*** Data extract Section Begins ***
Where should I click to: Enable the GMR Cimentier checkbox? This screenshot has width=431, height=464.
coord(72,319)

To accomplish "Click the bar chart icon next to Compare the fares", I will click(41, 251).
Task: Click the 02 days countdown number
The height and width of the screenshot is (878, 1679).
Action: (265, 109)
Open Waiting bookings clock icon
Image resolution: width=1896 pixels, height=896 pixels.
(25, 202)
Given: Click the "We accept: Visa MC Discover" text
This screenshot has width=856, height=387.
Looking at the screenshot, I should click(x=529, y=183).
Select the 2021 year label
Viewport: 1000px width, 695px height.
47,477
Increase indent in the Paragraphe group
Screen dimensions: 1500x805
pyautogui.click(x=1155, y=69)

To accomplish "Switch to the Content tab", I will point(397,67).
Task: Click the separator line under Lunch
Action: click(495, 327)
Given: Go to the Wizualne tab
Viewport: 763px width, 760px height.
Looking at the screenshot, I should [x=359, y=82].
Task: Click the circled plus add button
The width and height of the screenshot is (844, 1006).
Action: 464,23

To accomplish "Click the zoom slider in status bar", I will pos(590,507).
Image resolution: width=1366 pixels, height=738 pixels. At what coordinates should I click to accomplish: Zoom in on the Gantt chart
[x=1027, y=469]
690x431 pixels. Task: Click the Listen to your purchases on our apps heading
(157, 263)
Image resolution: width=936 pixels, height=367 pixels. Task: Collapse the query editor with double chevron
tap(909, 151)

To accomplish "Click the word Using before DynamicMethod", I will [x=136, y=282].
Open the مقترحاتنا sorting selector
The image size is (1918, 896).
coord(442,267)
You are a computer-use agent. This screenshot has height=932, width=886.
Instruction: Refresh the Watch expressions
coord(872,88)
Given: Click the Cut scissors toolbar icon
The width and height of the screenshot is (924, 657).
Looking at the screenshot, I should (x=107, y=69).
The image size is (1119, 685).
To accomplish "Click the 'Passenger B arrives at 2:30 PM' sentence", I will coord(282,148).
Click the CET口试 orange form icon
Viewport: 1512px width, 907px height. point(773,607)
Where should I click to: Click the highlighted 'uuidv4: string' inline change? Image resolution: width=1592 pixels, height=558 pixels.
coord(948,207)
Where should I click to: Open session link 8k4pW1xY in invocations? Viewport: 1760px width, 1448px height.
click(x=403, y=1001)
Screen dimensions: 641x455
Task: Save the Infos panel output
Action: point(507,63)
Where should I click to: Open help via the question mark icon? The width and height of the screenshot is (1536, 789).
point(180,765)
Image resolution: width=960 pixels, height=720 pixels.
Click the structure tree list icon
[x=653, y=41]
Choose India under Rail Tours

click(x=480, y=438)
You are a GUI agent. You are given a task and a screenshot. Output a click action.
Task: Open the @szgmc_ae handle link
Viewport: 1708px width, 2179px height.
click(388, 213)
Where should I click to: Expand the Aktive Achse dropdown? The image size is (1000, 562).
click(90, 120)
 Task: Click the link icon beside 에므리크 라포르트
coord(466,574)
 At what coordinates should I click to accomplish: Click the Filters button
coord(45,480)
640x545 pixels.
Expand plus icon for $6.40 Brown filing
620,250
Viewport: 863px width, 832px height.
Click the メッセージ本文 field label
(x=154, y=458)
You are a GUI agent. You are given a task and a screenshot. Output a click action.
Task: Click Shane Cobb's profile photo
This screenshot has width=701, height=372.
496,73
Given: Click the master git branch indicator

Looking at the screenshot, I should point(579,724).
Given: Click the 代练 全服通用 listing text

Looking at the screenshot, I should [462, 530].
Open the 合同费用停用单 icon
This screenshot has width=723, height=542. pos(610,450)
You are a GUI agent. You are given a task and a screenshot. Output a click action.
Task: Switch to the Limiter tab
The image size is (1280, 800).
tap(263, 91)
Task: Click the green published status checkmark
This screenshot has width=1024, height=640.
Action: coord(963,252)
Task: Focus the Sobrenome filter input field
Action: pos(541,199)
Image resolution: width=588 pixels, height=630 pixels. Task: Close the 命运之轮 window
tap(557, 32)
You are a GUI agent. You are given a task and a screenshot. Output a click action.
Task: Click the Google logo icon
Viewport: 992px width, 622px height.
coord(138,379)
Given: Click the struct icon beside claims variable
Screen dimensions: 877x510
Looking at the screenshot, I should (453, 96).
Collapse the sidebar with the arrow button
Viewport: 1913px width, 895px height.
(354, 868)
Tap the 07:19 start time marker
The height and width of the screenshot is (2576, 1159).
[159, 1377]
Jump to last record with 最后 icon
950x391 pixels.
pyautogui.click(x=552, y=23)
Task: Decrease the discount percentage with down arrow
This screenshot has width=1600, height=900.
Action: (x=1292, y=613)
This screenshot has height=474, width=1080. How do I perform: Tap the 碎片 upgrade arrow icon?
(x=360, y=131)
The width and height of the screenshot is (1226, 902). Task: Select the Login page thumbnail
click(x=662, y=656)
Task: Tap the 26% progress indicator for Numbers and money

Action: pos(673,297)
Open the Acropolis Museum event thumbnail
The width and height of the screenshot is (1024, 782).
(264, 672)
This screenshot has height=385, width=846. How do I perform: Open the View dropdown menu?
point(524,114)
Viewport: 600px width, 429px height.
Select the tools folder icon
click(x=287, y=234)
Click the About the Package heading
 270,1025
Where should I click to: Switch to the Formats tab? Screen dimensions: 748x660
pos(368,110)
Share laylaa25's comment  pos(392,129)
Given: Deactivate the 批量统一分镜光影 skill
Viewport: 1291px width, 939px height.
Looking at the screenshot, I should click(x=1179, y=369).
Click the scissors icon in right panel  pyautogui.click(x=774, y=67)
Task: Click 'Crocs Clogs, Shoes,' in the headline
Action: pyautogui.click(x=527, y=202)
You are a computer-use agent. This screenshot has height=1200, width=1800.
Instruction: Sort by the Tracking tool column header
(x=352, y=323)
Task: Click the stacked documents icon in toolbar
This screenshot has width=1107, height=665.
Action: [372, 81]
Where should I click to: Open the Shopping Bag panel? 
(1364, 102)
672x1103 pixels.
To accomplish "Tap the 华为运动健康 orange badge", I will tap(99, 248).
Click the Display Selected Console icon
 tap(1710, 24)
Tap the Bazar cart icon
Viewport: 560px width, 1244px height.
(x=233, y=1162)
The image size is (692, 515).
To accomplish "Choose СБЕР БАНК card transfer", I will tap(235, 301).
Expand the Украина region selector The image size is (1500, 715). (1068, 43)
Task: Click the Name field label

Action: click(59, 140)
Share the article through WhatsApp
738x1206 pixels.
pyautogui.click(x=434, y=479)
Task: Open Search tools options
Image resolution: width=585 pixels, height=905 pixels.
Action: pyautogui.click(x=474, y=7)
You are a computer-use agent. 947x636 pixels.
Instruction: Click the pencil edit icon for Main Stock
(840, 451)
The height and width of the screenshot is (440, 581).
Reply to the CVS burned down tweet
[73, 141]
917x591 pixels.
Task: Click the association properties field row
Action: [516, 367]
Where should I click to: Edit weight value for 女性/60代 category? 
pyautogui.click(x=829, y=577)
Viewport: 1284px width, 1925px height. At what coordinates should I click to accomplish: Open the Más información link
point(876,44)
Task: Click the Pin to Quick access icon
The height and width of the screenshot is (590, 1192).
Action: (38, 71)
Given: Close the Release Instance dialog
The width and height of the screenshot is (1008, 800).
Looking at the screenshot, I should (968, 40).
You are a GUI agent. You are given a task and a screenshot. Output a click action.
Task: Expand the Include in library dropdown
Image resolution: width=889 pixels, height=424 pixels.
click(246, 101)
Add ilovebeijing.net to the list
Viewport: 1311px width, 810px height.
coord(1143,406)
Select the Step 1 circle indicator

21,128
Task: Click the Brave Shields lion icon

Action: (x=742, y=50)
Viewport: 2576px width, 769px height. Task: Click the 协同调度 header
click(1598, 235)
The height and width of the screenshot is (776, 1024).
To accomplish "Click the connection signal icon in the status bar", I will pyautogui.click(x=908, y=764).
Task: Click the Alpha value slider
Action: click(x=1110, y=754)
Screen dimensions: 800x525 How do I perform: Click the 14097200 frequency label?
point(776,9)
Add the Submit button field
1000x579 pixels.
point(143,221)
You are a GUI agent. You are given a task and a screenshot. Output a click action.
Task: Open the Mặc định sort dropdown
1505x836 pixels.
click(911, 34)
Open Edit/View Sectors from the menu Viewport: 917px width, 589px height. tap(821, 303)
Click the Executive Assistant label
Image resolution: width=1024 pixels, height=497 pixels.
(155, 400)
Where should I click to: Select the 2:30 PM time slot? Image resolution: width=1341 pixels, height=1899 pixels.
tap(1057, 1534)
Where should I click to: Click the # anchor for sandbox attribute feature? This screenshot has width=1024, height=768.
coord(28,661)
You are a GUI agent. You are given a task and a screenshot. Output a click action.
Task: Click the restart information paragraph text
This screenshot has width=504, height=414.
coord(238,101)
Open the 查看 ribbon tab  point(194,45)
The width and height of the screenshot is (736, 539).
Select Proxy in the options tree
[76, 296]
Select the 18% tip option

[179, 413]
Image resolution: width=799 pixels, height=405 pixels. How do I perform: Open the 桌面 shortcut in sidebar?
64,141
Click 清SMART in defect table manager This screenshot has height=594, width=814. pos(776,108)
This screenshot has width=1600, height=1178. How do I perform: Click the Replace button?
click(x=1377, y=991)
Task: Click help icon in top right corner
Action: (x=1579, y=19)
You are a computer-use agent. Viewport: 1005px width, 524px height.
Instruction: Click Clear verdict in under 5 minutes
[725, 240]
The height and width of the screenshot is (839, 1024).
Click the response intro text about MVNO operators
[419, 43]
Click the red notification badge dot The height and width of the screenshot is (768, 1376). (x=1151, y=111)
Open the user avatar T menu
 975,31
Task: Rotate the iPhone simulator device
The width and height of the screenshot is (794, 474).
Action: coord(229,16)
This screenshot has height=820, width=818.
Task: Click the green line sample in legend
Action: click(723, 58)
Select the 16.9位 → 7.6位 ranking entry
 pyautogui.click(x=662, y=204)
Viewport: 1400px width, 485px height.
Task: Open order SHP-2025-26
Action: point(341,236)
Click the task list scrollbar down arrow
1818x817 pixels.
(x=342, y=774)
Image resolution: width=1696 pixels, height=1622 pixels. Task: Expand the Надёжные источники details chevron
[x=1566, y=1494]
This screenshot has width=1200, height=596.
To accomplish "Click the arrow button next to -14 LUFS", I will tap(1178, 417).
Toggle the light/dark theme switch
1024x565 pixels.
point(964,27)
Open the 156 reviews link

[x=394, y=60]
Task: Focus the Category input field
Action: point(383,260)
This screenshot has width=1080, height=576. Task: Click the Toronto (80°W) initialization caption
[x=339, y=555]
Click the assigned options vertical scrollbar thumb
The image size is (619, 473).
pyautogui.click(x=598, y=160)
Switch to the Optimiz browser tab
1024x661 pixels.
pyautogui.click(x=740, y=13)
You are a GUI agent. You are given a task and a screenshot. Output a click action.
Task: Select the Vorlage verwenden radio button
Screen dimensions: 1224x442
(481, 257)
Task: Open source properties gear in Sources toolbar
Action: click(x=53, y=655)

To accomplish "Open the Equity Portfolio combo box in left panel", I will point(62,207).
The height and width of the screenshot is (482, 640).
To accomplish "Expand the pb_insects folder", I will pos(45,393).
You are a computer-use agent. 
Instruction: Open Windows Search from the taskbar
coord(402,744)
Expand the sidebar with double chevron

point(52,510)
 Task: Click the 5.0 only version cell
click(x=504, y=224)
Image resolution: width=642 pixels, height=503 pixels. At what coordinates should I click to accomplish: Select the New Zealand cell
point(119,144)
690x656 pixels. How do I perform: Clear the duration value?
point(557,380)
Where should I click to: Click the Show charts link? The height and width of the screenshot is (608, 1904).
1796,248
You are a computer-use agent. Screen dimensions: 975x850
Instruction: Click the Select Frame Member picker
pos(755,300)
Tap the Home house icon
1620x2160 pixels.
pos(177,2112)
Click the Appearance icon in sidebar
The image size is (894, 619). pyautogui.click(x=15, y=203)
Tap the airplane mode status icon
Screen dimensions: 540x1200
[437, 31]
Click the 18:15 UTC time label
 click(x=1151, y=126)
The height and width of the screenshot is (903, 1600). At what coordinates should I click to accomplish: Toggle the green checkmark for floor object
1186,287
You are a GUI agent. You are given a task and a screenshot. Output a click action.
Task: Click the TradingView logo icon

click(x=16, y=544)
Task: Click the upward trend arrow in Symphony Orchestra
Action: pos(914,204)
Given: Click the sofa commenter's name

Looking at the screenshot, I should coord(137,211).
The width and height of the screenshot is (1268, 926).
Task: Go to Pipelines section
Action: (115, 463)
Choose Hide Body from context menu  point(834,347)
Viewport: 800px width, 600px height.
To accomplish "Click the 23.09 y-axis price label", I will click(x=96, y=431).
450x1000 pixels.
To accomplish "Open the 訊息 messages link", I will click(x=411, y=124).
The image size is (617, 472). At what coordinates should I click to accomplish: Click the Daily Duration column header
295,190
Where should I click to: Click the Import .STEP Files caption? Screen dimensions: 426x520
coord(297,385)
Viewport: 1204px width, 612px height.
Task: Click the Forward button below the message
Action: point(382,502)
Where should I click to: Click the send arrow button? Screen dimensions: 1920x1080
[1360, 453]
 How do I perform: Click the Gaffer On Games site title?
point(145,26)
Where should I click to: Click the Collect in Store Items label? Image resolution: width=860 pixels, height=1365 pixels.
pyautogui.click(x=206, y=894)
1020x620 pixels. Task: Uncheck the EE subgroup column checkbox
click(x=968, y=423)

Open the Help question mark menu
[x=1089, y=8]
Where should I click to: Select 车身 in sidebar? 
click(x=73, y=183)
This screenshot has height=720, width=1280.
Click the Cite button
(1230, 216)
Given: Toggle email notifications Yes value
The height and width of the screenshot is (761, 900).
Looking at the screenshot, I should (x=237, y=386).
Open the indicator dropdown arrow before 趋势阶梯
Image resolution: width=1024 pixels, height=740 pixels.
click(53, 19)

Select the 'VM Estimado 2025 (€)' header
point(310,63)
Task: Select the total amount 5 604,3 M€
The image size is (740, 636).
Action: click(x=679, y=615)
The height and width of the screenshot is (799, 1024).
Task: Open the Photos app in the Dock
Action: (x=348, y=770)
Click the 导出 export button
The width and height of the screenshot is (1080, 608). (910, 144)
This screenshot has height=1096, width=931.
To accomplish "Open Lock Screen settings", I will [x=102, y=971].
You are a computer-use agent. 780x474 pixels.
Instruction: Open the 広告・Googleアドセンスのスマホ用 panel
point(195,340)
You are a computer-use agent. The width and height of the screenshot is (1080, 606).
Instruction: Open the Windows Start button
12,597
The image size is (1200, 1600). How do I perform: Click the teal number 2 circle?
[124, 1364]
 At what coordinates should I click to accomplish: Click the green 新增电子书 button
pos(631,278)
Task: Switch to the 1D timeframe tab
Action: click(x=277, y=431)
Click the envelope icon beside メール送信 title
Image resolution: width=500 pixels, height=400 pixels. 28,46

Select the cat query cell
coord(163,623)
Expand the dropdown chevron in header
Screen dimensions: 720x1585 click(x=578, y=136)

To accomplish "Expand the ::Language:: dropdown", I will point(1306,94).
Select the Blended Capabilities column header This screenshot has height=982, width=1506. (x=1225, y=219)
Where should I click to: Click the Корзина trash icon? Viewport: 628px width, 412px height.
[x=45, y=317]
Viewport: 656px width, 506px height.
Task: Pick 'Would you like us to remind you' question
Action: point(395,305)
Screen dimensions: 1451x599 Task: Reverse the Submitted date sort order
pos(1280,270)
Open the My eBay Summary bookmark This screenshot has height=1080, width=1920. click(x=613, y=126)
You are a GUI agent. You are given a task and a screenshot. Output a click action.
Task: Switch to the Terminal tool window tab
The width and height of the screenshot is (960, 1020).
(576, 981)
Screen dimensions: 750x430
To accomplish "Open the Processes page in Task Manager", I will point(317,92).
*** Data extract Section Ends ***
§ **What is expected**: Search the data above for lines holding "before" and copy each of them.

§ **Completed exercise**:
To accomplish "Click the word Using before DynamicMethod", I will [x=136, y=282].
Open the indicator dropdown arrow before 趋势阶梯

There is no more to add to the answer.